═════ EXERCISE TEXT ═════

These houses had nicknames like Le Sous-Sol Collective, The Warehouse,
My House and The Monkeyhouse. Frequently they hosted impromptu gatherings
after shows at the now defunct Icky's Teahouse, the notorious punk
rock venue and anarchist hangout. Fields says he remembers shows
with more than 100 people "just packed in the basement." In 2008,
those venues are no longer on the house concert radar. One former
venue at 13th and Washington, simply called The Basement, still
manages to collect a dozen or so too-cool-for-school hipsters on
its front porch for hangout activities pretty much every day, but
the music there has since died down. So what happened?
Some could say the scene was mainstreamed. According to its website,
John Henry's was born when Bruce Hartnell of the local punk group
The Detonators "wanted to take the Eugene basement music scene into
a permanent above ground location." But turning an unregulated all-ages
scene into a 21 and over nightclub that must adhere to strict OLCC
laws effectively drew a line in the sand.
In Portland the lack of all-ages venues has spawned a flourishing
house concert scene, one that recent PDX expat John Gotti describes
as "very much kept alive by high schoolers," but the proliferation
of clubs and concert halls in Eugene — many of them all-ages
like the McDonald Theatre, Cozmic Pizza and WOW Hall — eclipses
the demand for basement shows. But low demand hasn't spelled the
death of basement shows altogether, just flipped it. "What ends
up happening [in Eugene]," Gotti explains, is that high school and
college students "wind up going to venues, and the twentysomething
average working man goes to house shows."
In the past two months I have learned about nine house concerts
and attended four of them. And, while I didn't find Gotti's explanation
exactly to be the case, it did seem odd to see more twentysomethings
than teens.
Starting around 2002, after a string of alcohol-fueled riots that
broke out in the West University neighborhood, there was also what
seemed to be a cop crackdown on house concerts. Its effect was to
reduce the type and scale of house shows and, to this day, to make
house concert organizers anxious about any coverage they receive
in the local press. One venue requested that I not identify it (or
its residents) by name, so I have used a pseudonym, Valhalla, in
all references. Another venue did not reply to my emails.
The
Twin Towers of Cooperation
It's January, and the winter wind is whipping through
the alley off Alder Street as I enter The Lorax's basement, donate
some cash to the evening's cause (something about reproductive rights)
and walk upstairs into the cozy mingle areas. At The Lorax, most
shows are fundraisers for one cause or another, whether it's animal
rights, women's rights, recycling programs, veganism promotion or
what have you. This night I eat chocolate vaginas, and a friend
hands me a beer. As with all house venues, it's BYOB, and bottles
of Mirror Pond or cans of Busch Light hang from enthusiastic concertgoers'
hands.
The Campbell Club and The Lorax Manner are two neighboring
student-housing co-ops that use their rigid rules of organization
and division of labor not only to whip up wholesome meals, clean
shared bathrooms and raise vegetables in the front yard but also
to put on amazingly well organized (and well attended) house concerts.

═════ DATA TO EXAMINE ═════

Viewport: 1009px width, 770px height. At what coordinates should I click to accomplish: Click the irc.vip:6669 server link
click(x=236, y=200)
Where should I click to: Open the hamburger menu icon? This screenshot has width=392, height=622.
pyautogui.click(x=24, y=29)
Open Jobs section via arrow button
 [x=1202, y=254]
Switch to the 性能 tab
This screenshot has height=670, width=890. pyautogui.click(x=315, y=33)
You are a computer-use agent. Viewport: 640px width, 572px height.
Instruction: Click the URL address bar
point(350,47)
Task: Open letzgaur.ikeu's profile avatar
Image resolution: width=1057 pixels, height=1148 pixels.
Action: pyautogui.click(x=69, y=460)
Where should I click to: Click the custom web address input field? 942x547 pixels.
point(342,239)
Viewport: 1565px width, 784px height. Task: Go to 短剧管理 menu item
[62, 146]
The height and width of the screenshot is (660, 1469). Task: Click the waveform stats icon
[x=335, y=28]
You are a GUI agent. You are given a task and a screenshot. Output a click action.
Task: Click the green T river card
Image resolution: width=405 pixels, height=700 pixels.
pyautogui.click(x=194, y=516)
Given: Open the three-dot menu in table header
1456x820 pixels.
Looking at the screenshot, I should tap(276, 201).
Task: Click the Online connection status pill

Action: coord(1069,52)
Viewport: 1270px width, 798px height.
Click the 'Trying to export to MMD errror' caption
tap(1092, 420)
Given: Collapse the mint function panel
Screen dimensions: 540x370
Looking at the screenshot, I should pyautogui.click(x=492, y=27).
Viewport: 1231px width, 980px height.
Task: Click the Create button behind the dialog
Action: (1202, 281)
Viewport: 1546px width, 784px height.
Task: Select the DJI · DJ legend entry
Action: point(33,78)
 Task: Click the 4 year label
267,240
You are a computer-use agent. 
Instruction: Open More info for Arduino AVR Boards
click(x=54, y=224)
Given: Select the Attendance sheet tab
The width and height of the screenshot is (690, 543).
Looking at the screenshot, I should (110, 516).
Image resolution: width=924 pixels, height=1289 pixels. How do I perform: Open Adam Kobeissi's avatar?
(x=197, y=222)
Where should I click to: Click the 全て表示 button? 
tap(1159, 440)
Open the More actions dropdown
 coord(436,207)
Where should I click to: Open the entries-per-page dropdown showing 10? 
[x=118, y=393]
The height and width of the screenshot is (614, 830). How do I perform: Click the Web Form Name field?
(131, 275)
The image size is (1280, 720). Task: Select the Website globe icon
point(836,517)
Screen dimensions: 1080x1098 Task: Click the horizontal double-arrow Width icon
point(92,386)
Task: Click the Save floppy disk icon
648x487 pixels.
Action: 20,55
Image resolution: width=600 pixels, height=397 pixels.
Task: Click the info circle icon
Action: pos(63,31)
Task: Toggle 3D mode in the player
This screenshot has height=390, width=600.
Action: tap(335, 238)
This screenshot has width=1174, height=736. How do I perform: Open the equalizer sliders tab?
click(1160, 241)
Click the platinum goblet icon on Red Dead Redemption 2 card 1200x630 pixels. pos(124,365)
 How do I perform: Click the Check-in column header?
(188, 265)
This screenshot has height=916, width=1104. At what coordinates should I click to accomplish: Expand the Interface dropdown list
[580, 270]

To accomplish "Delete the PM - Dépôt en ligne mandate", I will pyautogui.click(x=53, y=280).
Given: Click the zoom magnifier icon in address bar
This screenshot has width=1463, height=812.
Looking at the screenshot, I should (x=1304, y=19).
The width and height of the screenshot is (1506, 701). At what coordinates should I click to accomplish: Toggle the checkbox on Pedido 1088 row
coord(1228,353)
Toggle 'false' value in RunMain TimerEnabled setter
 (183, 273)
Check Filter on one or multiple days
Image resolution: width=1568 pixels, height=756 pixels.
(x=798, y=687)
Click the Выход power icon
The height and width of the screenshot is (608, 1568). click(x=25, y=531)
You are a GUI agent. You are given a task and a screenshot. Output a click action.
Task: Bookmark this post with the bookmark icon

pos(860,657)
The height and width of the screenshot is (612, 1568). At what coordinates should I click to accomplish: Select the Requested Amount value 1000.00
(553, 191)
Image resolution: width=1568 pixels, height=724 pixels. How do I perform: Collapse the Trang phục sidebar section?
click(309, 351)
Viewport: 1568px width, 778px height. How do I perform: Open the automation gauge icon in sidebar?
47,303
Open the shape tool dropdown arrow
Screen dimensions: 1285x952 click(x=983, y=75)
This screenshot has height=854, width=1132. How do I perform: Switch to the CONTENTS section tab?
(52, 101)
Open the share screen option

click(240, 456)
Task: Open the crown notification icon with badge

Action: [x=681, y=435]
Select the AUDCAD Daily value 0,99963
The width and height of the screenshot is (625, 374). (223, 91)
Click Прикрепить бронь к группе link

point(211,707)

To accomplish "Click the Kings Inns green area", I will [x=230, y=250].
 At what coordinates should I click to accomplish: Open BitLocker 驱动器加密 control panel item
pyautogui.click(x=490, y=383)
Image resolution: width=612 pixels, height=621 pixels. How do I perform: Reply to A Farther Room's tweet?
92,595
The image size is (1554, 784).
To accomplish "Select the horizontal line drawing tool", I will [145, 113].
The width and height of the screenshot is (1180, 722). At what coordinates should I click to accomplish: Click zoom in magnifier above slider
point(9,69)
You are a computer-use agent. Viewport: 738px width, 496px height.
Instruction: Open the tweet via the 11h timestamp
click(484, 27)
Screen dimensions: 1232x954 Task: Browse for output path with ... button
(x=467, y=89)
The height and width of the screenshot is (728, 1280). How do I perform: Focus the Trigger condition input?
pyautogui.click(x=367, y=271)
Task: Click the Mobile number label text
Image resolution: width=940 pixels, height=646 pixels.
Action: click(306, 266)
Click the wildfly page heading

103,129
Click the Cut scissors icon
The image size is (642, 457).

═════

[REQUIREMENT]:
Answer these from the house concert text:
1. According to its website, who started John Henry's?
2. Around what year did the apparent cop crackdown on house concerts begin?
3. What pseudonym is used for the venue that asked not to be named?

[RESPONSE]:
1. Bruce Hartnell of the local punk group The Detonators
2. Around 2002
3. Valhalla